I don’t know anyone excited about our national culture these days.  It is going to take focus and perseverance from all of us to push through and fix ourselves.  Noah Smith outlines the challenge well:

Our grandfathers are gone. We’re on our own again. If the next century is to be a time in which regular people can live in wealth and freedom and happiness, we’re going to have to struggle and persevere through some very nasty adversity. We are going to have to deal with the Groypers, with the leftists, with Chinese manufacturing, with low fertility and population decline, with the madness of social media, with the corrosive inertia of our own regulatory state, and with all the unexpected challenges that new technologies throw our way.

The investment world still thinks the US is better than almost any other alternative, but we’ve been coasting on the work of our priors.  
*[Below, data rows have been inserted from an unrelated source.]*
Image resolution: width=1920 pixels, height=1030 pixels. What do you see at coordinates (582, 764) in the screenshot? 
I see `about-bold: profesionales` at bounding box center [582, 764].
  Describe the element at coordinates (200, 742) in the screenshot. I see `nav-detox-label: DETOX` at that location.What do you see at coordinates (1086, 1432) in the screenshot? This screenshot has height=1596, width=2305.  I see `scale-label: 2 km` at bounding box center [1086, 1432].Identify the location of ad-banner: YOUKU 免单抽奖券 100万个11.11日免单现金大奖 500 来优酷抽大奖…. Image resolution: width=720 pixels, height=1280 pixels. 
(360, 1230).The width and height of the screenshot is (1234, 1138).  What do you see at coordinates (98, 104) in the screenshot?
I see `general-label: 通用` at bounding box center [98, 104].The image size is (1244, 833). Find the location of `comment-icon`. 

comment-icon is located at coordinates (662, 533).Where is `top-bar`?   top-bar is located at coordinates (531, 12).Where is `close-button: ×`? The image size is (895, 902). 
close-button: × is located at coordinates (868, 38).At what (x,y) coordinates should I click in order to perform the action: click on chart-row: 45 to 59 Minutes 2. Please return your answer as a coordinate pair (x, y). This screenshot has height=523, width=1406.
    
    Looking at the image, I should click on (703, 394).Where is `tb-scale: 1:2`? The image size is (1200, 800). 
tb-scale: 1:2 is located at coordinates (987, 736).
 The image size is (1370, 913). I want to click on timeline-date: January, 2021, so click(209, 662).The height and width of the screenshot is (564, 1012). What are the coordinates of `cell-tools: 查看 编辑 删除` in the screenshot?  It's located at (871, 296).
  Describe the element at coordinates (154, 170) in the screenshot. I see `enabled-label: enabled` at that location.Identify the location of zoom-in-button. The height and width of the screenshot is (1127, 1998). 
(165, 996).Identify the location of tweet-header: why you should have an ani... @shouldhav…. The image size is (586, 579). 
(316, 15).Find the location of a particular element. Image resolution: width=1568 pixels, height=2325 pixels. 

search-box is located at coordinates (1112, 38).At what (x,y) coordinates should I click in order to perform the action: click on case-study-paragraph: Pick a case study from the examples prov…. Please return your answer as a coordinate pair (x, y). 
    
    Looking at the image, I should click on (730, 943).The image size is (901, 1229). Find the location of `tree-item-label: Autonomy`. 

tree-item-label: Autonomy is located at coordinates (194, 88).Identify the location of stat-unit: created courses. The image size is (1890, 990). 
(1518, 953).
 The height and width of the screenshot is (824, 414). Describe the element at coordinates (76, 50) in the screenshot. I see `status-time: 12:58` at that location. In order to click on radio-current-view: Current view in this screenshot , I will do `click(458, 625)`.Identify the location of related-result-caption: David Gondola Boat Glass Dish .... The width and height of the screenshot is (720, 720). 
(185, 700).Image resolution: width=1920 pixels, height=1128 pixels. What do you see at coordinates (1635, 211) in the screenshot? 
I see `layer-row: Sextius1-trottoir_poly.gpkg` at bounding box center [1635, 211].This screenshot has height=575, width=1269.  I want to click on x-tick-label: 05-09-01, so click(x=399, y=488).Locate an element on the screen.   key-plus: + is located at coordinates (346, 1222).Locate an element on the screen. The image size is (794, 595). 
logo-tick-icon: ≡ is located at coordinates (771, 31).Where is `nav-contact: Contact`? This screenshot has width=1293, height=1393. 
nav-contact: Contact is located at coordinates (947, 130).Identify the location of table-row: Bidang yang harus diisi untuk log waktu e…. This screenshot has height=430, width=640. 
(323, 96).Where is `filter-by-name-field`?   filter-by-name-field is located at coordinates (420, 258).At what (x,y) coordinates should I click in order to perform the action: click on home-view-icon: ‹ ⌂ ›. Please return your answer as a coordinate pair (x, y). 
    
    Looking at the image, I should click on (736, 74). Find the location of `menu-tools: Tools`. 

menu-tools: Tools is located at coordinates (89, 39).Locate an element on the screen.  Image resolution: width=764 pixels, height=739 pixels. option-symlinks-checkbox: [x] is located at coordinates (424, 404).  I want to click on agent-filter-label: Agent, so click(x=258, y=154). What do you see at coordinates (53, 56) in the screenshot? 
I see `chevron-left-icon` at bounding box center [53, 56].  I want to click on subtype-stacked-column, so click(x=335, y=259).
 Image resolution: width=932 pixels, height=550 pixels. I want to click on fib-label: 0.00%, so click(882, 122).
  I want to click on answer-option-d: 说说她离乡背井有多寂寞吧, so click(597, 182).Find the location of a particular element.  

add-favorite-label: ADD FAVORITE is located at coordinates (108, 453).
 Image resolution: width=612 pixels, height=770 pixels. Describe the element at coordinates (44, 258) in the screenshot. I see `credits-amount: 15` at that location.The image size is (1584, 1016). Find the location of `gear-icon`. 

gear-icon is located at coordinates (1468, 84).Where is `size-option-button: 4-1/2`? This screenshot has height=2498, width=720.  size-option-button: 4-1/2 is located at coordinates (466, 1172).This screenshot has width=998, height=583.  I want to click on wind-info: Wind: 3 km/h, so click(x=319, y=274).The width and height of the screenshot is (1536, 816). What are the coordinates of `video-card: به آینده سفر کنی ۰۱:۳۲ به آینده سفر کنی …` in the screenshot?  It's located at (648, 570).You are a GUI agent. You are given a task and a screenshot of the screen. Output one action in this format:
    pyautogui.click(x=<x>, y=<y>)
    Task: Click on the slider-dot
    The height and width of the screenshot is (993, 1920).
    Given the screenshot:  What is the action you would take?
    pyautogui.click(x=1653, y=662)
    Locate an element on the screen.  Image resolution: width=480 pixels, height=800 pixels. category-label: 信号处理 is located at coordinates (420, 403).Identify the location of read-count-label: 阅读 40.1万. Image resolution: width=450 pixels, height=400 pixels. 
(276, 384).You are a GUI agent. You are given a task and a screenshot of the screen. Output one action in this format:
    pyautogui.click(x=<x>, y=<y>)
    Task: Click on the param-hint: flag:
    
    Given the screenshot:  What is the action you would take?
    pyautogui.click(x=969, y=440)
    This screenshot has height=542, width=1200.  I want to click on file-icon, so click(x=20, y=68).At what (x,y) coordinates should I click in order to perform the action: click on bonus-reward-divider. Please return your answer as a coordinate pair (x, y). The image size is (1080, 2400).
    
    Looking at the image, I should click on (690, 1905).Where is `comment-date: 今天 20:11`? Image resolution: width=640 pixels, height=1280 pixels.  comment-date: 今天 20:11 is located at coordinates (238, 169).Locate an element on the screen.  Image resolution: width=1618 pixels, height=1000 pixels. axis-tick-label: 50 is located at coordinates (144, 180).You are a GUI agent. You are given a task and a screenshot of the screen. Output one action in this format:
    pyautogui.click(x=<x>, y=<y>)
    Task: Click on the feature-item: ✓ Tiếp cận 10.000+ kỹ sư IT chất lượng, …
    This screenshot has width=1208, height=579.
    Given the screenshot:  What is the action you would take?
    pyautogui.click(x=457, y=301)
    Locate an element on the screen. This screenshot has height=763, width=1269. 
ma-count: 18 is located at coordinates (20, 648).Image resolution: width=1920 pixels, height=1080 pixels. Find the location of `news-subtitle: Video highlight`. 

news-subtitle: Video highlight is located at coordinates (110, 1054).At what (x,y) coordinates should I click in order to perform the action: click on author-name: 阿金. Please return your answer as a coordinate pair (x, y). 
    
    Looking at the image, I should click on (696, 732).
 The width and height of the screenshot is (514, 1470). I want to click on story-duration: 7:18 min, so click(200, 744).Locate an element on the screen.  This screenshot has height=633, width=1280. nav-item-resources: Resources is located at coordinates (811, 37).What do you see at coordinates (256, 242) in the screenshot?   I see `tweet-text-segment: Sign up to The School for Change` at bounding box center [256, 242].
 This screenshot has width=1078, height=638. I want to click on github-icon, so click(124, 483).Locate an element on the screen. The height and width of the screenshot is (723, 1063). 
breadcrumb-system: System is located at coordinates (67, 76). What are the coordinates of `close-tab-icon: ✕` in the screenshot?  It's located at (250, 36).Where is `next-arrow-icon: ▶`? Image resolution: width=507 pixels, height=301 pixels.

Turning the entire US around will be hard.  Some people are suggesting that the primary work should happen at the state level or through coalitions of states.   This has appeal.

Other cultural notes

Take weird ideas seriously — this is a great framing.  Almost every breakthrough starts as a bizarre idea; progress happens at the frontier of knowledge.  We need to embrace and support weirdness and the error rate it entails.

One man’s collection of truisms.  A lot of goodness in here — “To improve your mind, read fiction”, “It should concern you if you have never failed at something”, “Great things happen at the collision between fields”, “If you have not changed your mind about something important in the past ten years, you should be concerned”.   There are many gems in here.

Tech Shorts

A new X-ray lithography tool — man, this could be massive.

Metal Organic Frameworks — I love atom-scale materials science; there is so much yet to achieve here.